3.5 各组小鼠子宫内膜COX-2、LIF、LPAR3 蛋白表达水平比较

交配日后第5 天和第10 天，模型组子宫内膜COX-2、LIF、LPAR3 蛋白表达水平均明显低于正常组（P＜0.01），阿司匹林组、戊酸雌二醇组、少腹逐瘀汤正常剂量组、少腹逐瘀汤高剂量组子宫内膜COX-2、LIF、LPAR3 蛋白表达水平均明显高于模型组（P＜0.05）。交配日后第10 天，少腹逐瘀汤高剂量组COX-2蛋白表达水平均明显高于阿司匹林组、戊酸雌二醇组、少腹逐瘀汤正常剂量组（P＜0.05，P＜0.01），少腹逐瘀汤高剂量组LPAR3 蛋白表达水平明显高于戊酸雌二醇组（P＜0.05）。 详见图6-7。

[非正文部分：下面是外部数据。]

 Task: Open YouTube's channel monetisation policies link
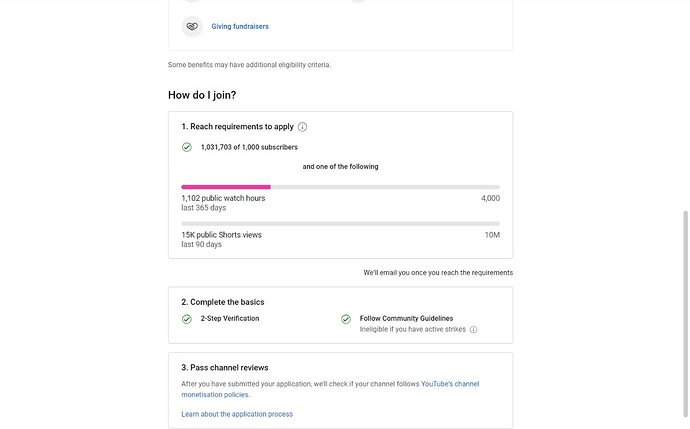[x=330, y=389]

图6 第5 天各组小鼠子宫内膜COX-2、LIF、LPAR3 蛋白表达情况（免疫组化，×200，bar=100 μm）

3.6 各组小鼠子宫内膜整合素αvβ3 mRNA 表达水平比较

图7 第10 天各组小鼠子宫内膜COX-2、LIF、LPAR3 蛋白表达情况（免疫组化，×200，bar=100 μm）

交配日后第5 天和第10 天，模型组整合素αv、整合素β3 mRNA 表达水平均明显低于正常组（P＜0.01）。 交配日后第5 天，阿司匹林组和少腹逐瘀汤高剂量组整合素αv、整合素β3 mRNA 表达水平均明显高于模型组（P＜0.01）；戊酸雌二醇组、少腹逐瘀汤正常剂量组整合素αv mRNA 表达水平均明显低于阿司匹林组（P＜0.01）；戊酸雌二醇组、少腹逐瘀汤正常剂量组、少腹逐瘀汤高剂量组整合素β3 mRNA表达水平均明显低于阿司匹林组（P＜0.01）。 交配日后第10 天，阿司匹林组整合素αv mRNA 表达水平明显高于模型组（P＜0.01）；戊酸雌二醇组整合素αv mRNA 表达水平明显低于阿司匹林组（P＜0.01）。 详见图8-9。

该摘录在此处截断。